Geographically, the group’s victims are distributed across North America and Europe, with confirmed compromises in the United States (2), Germany (1), the Netherlands (1), Finland (1), and the United Kingdom (1). This international spread suggests their attack vectors are not region-specific and can be deployed globally.
Table: Known Radiant Group Victims (October 2025)
The following table provides a consolidated, at-a-glance view of Radiant’s confirmed targets, compiled from their data leak site. This allows for rapid correlation with internal security telemetry and helps identify potential industry-specific campaigns or trends. For a SOC analyst, this contextualizes a potential threat beyond a simple list of IOCs, allowing for more informed alert triage.
| Victim Name | Sector | Country | Leak Site Post Date | Notes from Leak Site |
| Kido Schools | Education | United Kingdom | 2025-09-24 | Data of ~8,000 children compromised. Ransom demand of ~£600,000. |
| Minnesota Hospital | Healthcare | United States | 2025-10-06 | “Contact us within 7 days or we will expose your hospitals name…” |
| Magna Foodservice | Agriculture/Food | Germany | 2025-10-06 | Leading supplier of food products. |
| Retail Texas | Consumer Services | United States | 2025-10-09 | “Contact within 7 days or we will publish your name…and begin our pressure process.” |
| UK Rail Services | Transportation | United Kingdom | 2025-10-09 | “3 Days for contact or else we will begin our process.” |
| Docurail | Transportation | Finland | 2025-10-16 | “Simplifies railway compliance…” |
| Dutch??? | Unknown | Netherlands | 2025-10-16 | “Contact within 7 days based in the Netherlands.” |
Operational Playbook: Tactics, Techniques, and Procedures (TTPs)
Initial Access
T1078 – Valid Accounts (Compromised Credentials): The most likely initial access vector used by Radiant is the exploitation of compromised credentials. This assessment is based on analysis from cybersecurity firm Palo Alto Networks following the Kido breach, which indicated that “breached credentials” were the probable entry point. This aligns with broader industry trends where credential theft and reuse remain a primary vector for ransomware intrusions.

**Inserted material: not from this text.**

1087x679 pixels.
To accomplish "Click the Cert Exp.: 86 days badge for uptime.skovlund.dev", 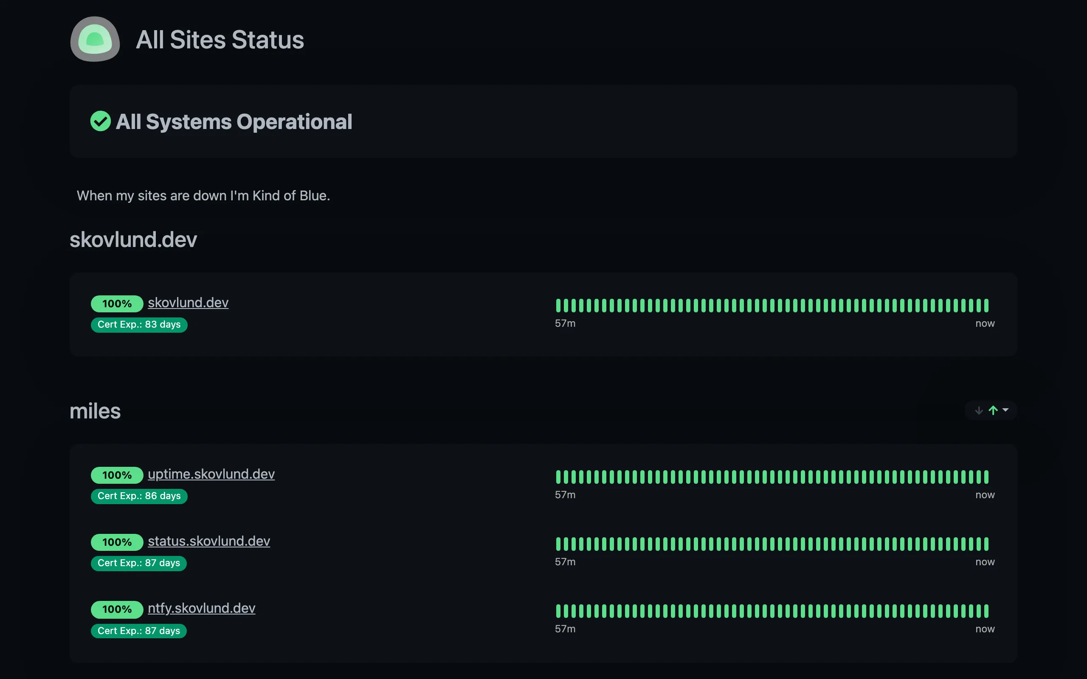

The Kido breach may have been facilitated by security gaps created during a recent merger or acquisition. In such scenarios, the integration of a newly acquired entity can leave legacy systems and access controls inadequately secured, creating a window of opportunity for attackers. Initial speculation suggested a supply chain compromise via the “Famly” nursery management software; however, this was thoroughly investigated and publicly refuted by the software’s CEO, confirming the attack was targeted specifically at Kido’s infrastructure and not a broader platform vulnerability.
Post-Compromise Kill Chain (Inferred)
While open-source intelligence lacks specifics on Radiant’s malware loaders or persistence mechanisms, a partial attack chain can be inferred from the available evidence.
- Defense Evasion (T1490 – Inhibit System Recovery): Reporting on the Kido attack explicitly mentioned “evidence of shadow copy deletion”. This is a hallmark technique of ransomware operations, executed to prevent victims from easily restoring encrypted files from local backups, thereby increasing the pressure to pay the ransom.
- Discovery & Collection: The attackers demonstrated a clear ability to navigate compromised networks to discover and aggregate large volumes of sensitive data. This included PII, financial information, and confidential operational documents across multiple victims.